Mais ce dont se souviendront surtout les dizaines de milliers de spectateurs du stade Azteca, c’est le match qui a succédé aux célébrations d’ouverture : un Mexique-Afrique du Sud “historique”, remporté 2-0 par le pays hôte, qui a enfin “rompu la malédiction” qui frappait la “Tri” (l’équipe tricolore nationale), se réjouit Televisa.

C’était en effet “la huitième fois que le Mexique disputait le match d’ouverture d’une Coupe du monde” (un record), mais “sa première victoire lors d’une telle rencontre, après avoir concédé cinq défaites et deux nuls – notamment face à l’Afrique du Sud, pays hôte de l’édition 2010”, explique ESPN.

“Peu d’équipes nationales ont une plus grande propension à décevoir” que la “Tri”, relève AS. Mais, “jusqu’aux dernières minutes, le Mexique a su maîtriser le match et éviter la tempête, fidèle à sa réputation historique”, avant de finalement accrocher aux visages des dizaines de milliers de supporteurs “un sourire dont le pays avait désespérément besoin”.

Le “meilleur visage” du Mexique

En définitive, “le Mexique s’est présenté au monde ce jeudi sous son meilleur jour”, estime El País. “Il l’a fait avec toutes ses contradictions, sans cacher ses blessures ni renoncer à ses vertus”, en restant “le pays chaotique, excessif, inégal, hospitalier, épuisant, fascinant, violent, généreux, millénaire et moderne qu’il a toujours été”.

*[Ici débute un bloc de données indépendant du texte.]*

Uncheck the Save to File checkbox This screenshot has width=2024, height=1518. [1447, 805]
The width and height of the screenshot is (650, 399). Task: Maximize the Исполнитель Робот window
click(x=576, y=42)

Toute tentative visant à enfermer ce grand pays dans une définition simple “finit par se solder par une contradiction”, et “c’est peut-être pour cela que la Coupe du monde trouve ici un cadre si naturel”, poétise le quotidien madrilène. Car le football, comme le Mexique, ne relève pas du domaine de la “logique” mais “des émotions, de la loyauté et de l’obstination”.